----- TRECHO FORNECIDO -----

Sem economizar sua demonstração ostensiva de desconhecimento de fatos históricos de um caso que sequer investigou direito, ele ainda chega ao cúmulo de me criticar por eu ter questionado Ribeiro se Baraúna havia negociado suas fotografias com a revista O Cruzeiro, como de fato aconteceu, mas que ele desconhece.
Deixando de lado seu exagero nababesco de “maiores falsários da história do país”, nós já vimos aqui como o próprio Baraúna e o grupo de mídia Diários Associados confirmaram a negociação da venda das fotografias à revista O Cruzeiro. O que resta ademais é o seu claro desconhecimento do contexto histórico da imprensa daquela época.
Nós devemos relembrar aqui que o próprio fotógrafo confessou em entrevista gravada em áudio (2000) e para o próprio Petit (1997), que vendeu ao jornal Tribuna da Imprensa — que não era um jornal de quermesse — uma reportagem forjada como se fosse real de um tesouro encontrado numa ilha, há apenas menos de dois anos antes do episódio da Ilha da Trindade ocorrer. [2][3]
Sim, o fotógrafo confirma que conseguiu enganar outro grande veículo de comunicação da época, o jornal Tribuna da Imprensa. O motivo, dita pelo próprio, nós já sabemos: uma aposta combinada com seus colegas para conseguir enganar um sapiente e experiente profissional da imprensa que trabalhava naquele periódico.
Ele confessou publicamente que o jornal lhe pagou quatro mil cruzeiros pela reportagem e a publicou em quadro edições, confiando ser a reportagem um relato autêntico de um tesouro perdido. [2][3]
A história do “disco voador” da Ilha da Trindade deve ser analisada dentro do conhecimento científico que existia naquela época sobre a possibilidade de vida inteligente fora do planeta Terra. Essa análise histórica nos permite aparar arestas de anacronismo, mas não vou me estender aqui, pois é uma longa história para outra oportunidade.
O Diários Associados não adquiriu os negativos com a intenção direcionada em realizar uma análise científica que visasse o teste de autenticidade — de fato, é desconhecida qualquer perícia nos negativos a cargo deste grupo de mídia. O grupo queria exclusividade do direito de imagem para vender a reportagem e ganhar dinheiro, assim como qualquer empresa jornalística que ganha a vida vendendo notícias.

----- DADOS FORNECIDOS -----

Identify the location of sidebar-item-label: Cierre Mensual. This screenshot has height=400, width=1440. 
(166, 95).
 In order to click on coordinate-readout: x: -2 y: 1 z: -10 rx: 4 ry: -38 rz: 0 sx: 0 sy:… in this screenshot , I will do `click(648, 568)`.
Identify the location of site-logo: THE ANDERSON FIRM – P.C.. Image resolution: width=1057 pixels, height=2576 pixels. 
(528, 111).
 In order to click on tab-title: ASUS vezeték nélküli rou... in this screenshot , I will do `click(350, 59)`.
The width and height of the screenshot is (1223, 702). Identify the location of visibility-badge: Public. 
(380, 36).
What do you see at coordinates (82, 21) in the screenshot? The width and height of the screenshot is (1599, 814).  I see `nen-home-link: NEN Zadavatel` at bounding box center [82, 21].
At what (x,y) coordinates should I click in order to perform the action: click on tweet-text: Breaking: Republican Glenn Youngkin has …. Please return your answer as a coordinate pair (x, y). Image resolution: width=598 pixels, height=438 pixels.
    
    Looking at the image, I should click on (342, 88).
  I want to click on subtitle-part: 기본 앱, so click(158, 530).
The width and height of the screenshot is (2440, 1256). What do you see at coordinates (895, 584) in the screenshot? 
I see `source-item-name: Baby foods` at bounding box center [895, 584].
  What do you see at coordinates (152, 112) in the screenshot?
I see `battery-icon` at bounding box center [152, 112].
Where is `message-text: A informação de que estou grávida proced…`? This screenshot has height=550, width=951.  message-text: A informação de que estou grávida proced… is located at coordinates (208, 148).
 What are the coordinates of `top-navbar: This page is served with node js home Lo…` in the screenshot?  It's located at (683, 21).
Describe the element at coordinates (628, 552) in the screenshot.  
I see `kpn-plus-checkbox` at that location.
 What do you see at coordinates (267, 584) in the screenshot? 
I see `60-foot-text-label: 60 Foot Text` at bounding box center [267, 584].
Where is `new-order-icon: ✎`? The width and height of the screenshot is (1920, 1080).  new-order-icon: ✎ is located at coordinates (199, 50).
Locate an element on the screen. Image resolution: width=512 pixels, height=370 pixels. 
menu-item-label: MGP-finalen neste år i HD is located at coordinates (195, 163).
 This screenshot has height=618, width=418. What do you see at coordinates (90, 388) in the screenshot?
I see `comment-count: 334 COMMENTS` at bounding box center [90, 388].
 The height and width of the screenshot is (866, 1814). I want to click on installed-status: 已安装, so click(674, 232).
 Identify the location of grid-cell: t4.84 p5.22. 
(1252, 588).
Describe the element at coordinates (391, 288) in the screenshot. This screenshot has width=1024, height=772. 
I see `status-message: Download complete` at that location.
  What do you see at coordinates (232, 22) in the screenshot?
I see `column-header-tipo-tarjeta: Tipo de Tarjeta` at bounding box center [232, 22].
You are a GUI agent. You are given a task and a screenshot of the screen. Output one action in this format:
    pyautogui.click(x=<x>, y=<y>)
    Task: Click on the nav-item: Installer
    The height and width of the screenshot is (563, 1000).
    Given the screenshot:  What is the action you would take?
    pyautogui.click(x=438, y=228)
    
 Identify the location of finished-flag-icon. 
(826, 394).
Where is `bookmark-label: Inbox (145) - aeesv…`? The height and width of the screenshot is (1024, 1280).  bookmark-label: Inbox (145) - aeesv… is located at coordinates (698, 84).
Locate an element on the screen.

-----

§ **COMPLETE O SEGUINTE**:
A - No texto sobre o caso da Ilha da Trindade, quanto o jornal Tribuna da Imprensa pagou ao fotógrafo pela reportagem do tesouro?
B - Imprima tudo o que vai de "O Diários Associados" até "vida vendendo notícias." no texto sobre o caso da Ilha da Trindade.
C - Dê a continuação do texto sobre o caso da Ilha da Trindade a partir do ponto em que ele termina.

§ **RESPOSTAS**:
A - Quatro mil cruzeiros.

B -
O Diários Associados não adquiriu os negativos com a intenção direcionada em realizar uma análise científica que visasse o teste de autenticidade — de fato, é desconhecida qualquer perícia nos negativos a cargo deste grupo de mídia. O grupo queria exclusividade do direito de imagem para vender a reportagem e ganhar dinheiro, assim como qualquer empresa jornalística que ganha a vida vendendo notícias.

C -
Naquela época, no início da era espacial, quando o homem ainda não tinha ido à Lua e o primeiro satélite artificial Sputnik tinha sido lançado há apenas menos de quatro meses antes do episódio no navio Almirante Saldanha ter ocorrido, o numerário de 60 mil cruzeiros pagos a Baraúna demonstra o valor que fotos de uma alegada nave de outro planeta tinham naquela época.
Segundo o fotógrafo declarou em 2000, o montante “deu pra comprar um apartamento” — bem diferente das fotos de “naves alienígenas” de hoje que não valem um tostão. [3] O Diários Associados pagou este alto valor porque sabia que poderia ganhar muito mais ao vender por meio da sua Agência Meridional de Notícias as cópias dessas fotografias às agências de notícias ao redor do mundo.
Como já vimos aqui, inicialmente devemos destacar que o intermediador da negociação dos direitos exclusivos da fotografia/história do “disco voador” entre Baraúna e a revista O Cruzeiro era ninguém menos que o jornalista João Martins, o mesmo que há menos de seis anos antes havia sido protagonista da dantesca fraude do caso Barra da Tijuca, veiculado na mesma publicação.
Em parceria com o fotógrafo da mesma revista, Eduardo Schulz Keffel, as cinco fotos trucadas de um disco voador, que eles disseram ter surgido no bairro da Barra da Tijuca no Rio de Janeiro, foram publicadas por Martins na edição de O Cruzeiro de 17 de maio de 1952 — que a anunciou com estardalhaço e esgotou todas suas edições. [63]
Nesse ninho de suspeitos e cascateiros emerge a figura do homem que negociou o valor dos negativos do “disco voador” da Trindade diretamente com Almiro Baraúna, o diretor-gerente da revista O Cruzeiro Leão Gondim, que também estava presente na redação da revista no momento da revelação da fraude fotográfica de Ed Keffel — ciente ou não da farsa.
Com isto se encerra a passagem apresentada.